There are two known pseudogenes of Calmodulin 1, which are known as CALMIPI and CALMIP2. CALMPI was first discovered on chromosome 7, and the CALMPI2 was later identified on chromosome X. Experimentation shows both pseudogenes lack introns and have multiple mutations in their open reading frame, meaning that they cease all functions.

=== Mapping ===

Human and rodent hybridized somatic cell panels show that complementary DNA for calmodulin I was localized to chromosome 14, with some cross hybridization activity on chromosome 7, and minor involvement on chromosome X.

== Identifiers ==

- Protein Identification: P62158 (aka CALM_HUMAN)
- Gene Identification: 114180

CALM1 Biochemical & Signaling Pathways Kyoto Encyclopedia of Genes and Genomes (KEGG):
| hsa04020 | Calcium signaling pathway |
| hsa04070 | Phosphatidylinositol signaling system |
| hsa04114 | Oocyte meiosis |
| hsa04270 | Vascular smooth muscle contraction |
| hsa04720 | Long-term potentiation |
| hsa04722 | Neurotrophin signaling pathway |
| hsa04740 | Olfactory transduction |
| hsa04744 | Phototransduction |
| hsa04910 | Insulin signaling pathway |
| hsa04912 | GnRH signaling pathway |
| hsa04916 | Melanogenesis |
| hsa05010 | Alzheimer's disease |
| hsa05214 | Glioma |

Calmodulin I protein family domains:
| PF00036 | EF hand |
| PF08726 | Ca2+ insensitive EF hand |
| PF12763 | Cytoskeletal-regulatory complex EF hand |
| PF13202 | EF hand |
| PF13405 | EF-hand domain |
| PF13499 | EF-hand domain pair |
| PF13833 | EF-hand domain pair |
| PF14658 | EF-hand domain |

== Interactions ==

Calmodulin 1 has been shown to interact with:
- AKAP9,
- Androgen receptor,
- IQGAP1,
- PPEF1, and
- TRPV1.

== Mutations ==
Mutations of CALM1 CALM2 or CALM3 can lead to critical cardiac deficiencies including long QT syndrome (LQTS) and catecholaminergic polymorphic ventricular tachycardia (CPVT). Studies investigating calmodulin-associated diseases have discovered multiple proteins modified by calmodulin that determine the virulence of the mutations, including the cardiac L-type calcium channel (LTCC) Cav1.2, the sarcoplasmic reticulum calcium release channel, and the ryanodine receptor 2 (RyR2).

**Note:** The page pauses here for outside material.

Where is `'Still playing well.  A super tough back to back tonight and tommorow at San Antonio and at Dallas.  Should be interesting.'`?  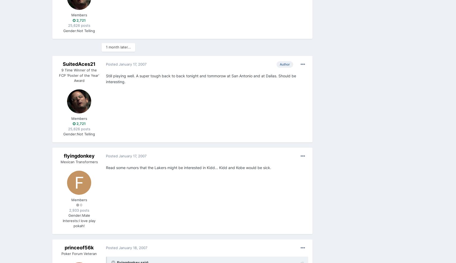 'Still playing well.  A super tough back to back tonight and tommorow at San Antonio and at Dallas.  Should be interesting.' is located at coordinates (200, 79).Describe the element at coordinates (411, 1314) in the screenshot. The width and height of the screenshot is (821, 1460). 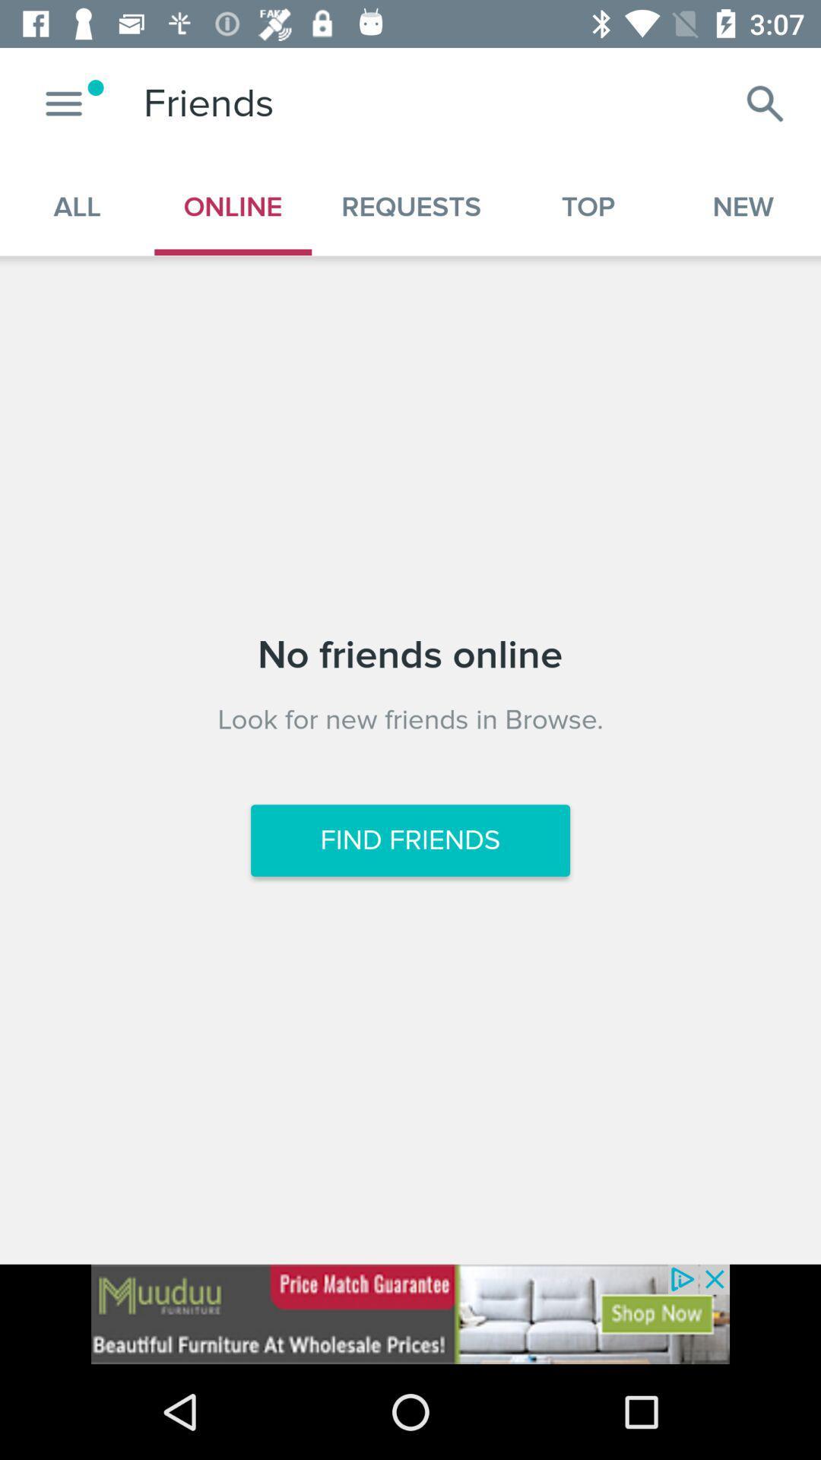
I see `friends online` at that location.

CALM1 disease mutations are often diagnosed in patients aged ten or younger, whereas CALM2 and CALM3 mutations typically develop in adulthood. Calmodulin functioning defects cause interference of vital calcium signaling events within the heart muscle which disrupts membrane ion channels. The disruptions in cell signaling can lead to potentially life-threatening cardiac disturbances in adolescence.

=== Diseases correlated with CALM1 ===

- Long QT Syndrome-14 (LQT14)

LQT14 is caused by the heterozygous mutation in the CALM1 gene (114180) on chromosome 14q32. It often produces life-threatening ventricular arrhythmias that manifest at a young age with persistent periods of T-wave alternans, notably sustained QTc intervals, and irregular 2:1 atrioventricular blocks.

- Catecholaminergic polymorphic ventricular tachycardia (CPVT)

CPVT is an inherited disorder that presents with episodes of syncope and/or sudden cardiac infarctions during exercise or extreme emotional episodes in humans without structural cardiac deformities. Mutations in the ryanodine-receptor 2 channel (RYR2) that causes calcium leakage from the sarcoplasmic reticulum have been proven to cause about half of dominantly inherited cases of CPVT.

It has been discovered that some individuals with CPVT have distinct mutations on the Calmodulin I gene. The mutations cause disruption in the proper functioning of the gene, which leads to abnormal calcium control in cardiac tissue cells. The calcium disturbance can trigger ventricular arrhythmias in reaction to blood vessel vasoconstriction, such as during periods of exercise or elevated stress.